* [Il tuo obiettivo]: Puoi ricopiare parola per parola il passo del testo sul caso del professor Jones che inizia con "Il profesor Jones, che" e termina con "and medical school."?

* [Testo della pagina]:
┄┄┄┄┄┄┄┄┄┄┄┄┄┄┄┄┄┄┄┄
Questo caso può quindi fornire spunti per varie discussioni:

Should universities ease pressure on students, many of whom are still coping with the pandemic’s effects on their mental health and schooling? How should universities respond to the increasing number of complaints by students against professors? Do students have too much power over contract faculty members, who do not have the protections of tenure?

Il profesor Jones, che è rinomato per aver introdotto un nuovo metodo per l’insegnamento della chimica organica, difende la sua posizione, imputando il calo dei voti alla scarsa attenzione e mancanza di metodo di studio.

L’articolo del New York Times ha anche aperto un dibattito sulla stampa americana, con varie voci a difesa degli studenti o del professore. In un articolo di risposta sul New York Times, la professoressa Jessica Calarco propone di rimuovere i coseddetti corsi blocco (weed-out courses) per rendere i corsi di laurea più equi.

The weed-out approach used in fields like chemistry, biology, engineering and other STEM fields (science, technology, engineering and mathematics) exacerbates inequalities in student performance and discourages students from completing STEM majors and pursuing opportunities like graduate and medical school.

Il Daily Princetonian, giornale della Princeton University, dove il professor Jones ha insegnato per buon parte della sua carriera, riporta le reazioni di vari alumni e colleghi:

“I’m sure there were a lot of us back in the fall of 1984 that would have signed such a petition,” Mark Taylor ’88 said. “But if we had succeeded in getting the difficulty level of the class watered down, eventually we would have been disappointed with the results. I think it’s better to stick with a challenge.”
┄┄┄┄┄┄┄┄┄┄┄┄┄┄┄┄┄┄┄┄
Voci di dati raccolte:
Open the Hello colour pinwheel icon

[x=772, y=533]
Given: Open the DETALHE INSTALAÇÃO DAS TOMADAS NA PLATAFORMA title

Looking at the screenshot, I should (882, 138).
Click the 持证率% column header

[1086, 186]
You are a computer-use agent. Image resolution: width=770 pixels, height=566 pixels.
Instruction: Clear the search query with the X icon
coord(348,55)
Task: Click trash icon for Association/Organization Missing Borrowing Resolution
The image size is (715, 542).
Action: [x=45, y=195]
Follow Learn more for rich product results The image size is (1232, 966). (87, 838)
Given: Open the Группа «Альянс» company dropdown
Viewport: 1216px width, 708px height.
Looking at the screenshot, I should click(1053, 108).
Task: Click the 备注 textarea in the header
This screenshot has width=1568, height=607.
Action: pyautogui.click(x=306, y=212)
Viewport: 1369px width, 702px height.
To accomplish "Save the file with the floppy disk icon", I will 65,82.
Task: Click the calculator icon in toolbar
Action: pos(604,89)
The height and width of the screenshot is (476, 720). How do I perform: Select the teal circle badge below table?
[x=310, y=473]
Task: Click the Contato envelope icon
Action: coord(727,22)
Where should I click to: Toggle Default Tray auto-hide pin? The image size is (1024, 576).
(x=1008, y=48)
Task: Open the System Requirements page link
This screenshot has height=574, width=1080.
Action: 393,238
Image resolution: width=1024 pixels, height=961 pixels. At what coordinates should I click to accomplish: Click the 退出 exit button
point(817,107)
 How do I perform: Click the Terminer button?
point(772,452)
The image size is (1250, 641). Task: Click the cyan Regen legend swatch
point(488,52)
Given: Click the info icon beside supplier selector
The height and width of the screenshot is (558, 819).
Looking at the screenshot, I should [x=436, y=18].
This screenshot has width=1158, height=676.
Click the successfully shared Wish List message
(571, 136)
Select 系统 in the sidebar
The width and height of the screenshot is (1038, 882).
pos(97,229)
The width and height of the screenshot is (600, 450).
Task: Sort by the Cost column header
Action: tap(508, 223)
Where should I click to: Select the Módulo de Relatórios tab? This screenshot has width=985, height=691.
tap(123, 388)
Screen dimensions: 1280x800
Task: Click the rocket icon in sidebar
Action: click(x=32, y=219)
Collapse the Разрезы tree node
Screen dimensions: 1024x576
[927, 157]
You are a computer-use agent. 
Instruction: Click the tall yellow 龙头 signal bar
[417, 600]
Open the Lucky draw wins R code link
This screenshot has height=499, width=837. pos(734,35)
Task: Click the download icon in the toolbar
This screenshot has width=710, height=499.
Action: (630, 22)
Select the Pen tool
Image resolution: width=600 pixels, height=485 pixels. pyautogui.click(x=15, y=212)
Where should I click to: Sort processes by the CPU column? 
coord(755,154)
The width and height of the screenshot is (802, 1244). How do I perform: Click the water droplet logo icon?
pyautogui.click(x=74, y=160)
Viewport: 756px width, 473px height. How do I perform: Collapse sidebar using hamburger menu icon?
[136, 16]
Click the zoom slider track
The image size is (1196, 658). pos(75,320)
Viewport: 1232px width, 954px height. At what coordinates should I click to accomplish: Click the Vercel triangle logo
┄┄┄┄┄┄┄┄┄┄┄┄┄┄┄┄┄┄┄┄
* [Risposta scritta]:
Il profesor Jones, che è rinomato per aver introdotto un nuovo metodo per l’insegnamento della chimica organica, difende la sua posizione, imputando il calo dei voti alla scarsa attenzione e mancanza di metodo di studio.

L’articolo del New York Times ha anche aperto un dibattito sulla stampa americana, con varie voci a difesa degli studenti o del professore. In un articolo di risposta sul New York Times, la professoressa Jessica Calarco propone di rimuovere i coseddetti corsi blocco (weed-out courses) per rendere i corsi di laurea più equi.

The weed-out approach used in fields like chemistry, biology, engineering and other STEM fields (science, technology, engineering and mathematics) exacerbates inequalities in student performance and discourages students from completing STEM majors and pursuing opportunities like graduate and medical school.